Kale especially needs a sweet element to balance it’s bitterness. I used strawberries as the sweet but, I recommend using whichever fruit is in season. This means it will be sweeter and more flavorful. In the winter, orange slices or red apple would be a great substitute for the strawberries. The avocado makes this a rich and satisfying salad. Top it with my Gluten-Free Baguette Croutons and you have the perfect salad in my opinion!
Plant-Based Iron
So back to the healthy . . . Kale and pumpkin seeds are great sources of iron, but iron from plants is not as easily absorbed as it is from animal sources. So if you pair plant based iron with vitamin C, the body is better able to absorb the iron. So I’ve added red cabbage and strawberries which also add some nice sweetness and beautiful color. The lemon-mint vinaigrette pulls this kale strawberry salad all together with a sweet and tangy brightness.
Salad Ingredients
- Kale can be pretty tough uncooked. So you’ll marinate it in the lemon-mint dressing for a few minutes before plating. This will tenderize it and the flavor of the dressing will help balance the slight bitterness in kale.
- Mint oxidizes (turns brown) quickly. To retain the bright green color of the dressing, keep it refrigerated. If you are making the dressing ahead of time, I recommend waiting until the last minute to blend in the mint.
- Lemon Zest is the colorful outer layer of the peel. It has all the wonderful pop of lemon flavor. If you haven’t used lemon zest before, here is a quick tutorial on How to Zest a Lemon.
Kale Strawberry Salad
This kale strawberry salad includes a lemon mint vinaigrette dressing making this salad a perfect spring or summer dish.
Ingredients
Lemon Mint Vinaigrette
- 1 bunch of fresh mint leaves (about 1 ounce)
- 1 garlic clove
- zest of one lemon
- 3 Tbsps lemon juice
- 2 tbsp white wine or apple cider vinegar
- 1 tsp agave, honey or any other sweetener
- 1/4 tsp kosher salt
- 2 pinches black pepper
- 1 cup olive oil
Salad
- 1 bunch of Tuscan Kale (about 3 cups chopped)
- 6 strawberries
- 1 small-medium sized avocado
- 1/3 cup chopped red cabbage
- 1/4 cup toasted pumpkin seeds
Instructions
Make the dressing
- Place all of the ingredients in the blender and run for 20 seconds.

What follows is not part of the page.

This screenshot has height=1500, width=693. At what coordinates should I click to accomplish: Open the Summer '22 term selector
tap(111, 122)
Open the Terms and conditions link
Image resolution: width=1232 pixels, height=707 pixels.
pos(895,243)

- Taste. If it's bland add a pinch or two of salt and a tsp more of vinegar. If it's too sour add a tbsp more of oil and a tsp of sweetener. Not sour enough, add more vinegar. Get the idea? Taste and adjust by adding a little at a time of balancing ingredients.
Make the salad
- Remove the stems form the kale and chop it into bite sized pieces. Place in a bowl and toss with 3 Tbsps of the dressing. Let it sit for 15-30 minutes while you prepare the other ingredients. This will marinate the kale and wilt it just enough to make it more tender.
- Rinse and slice the strawberries.
- Slice the avocado.
- Shave the cabbage and cut into bite sized pieces.
- Arrange the salad on the serving plate and top with the pumpkin seeds.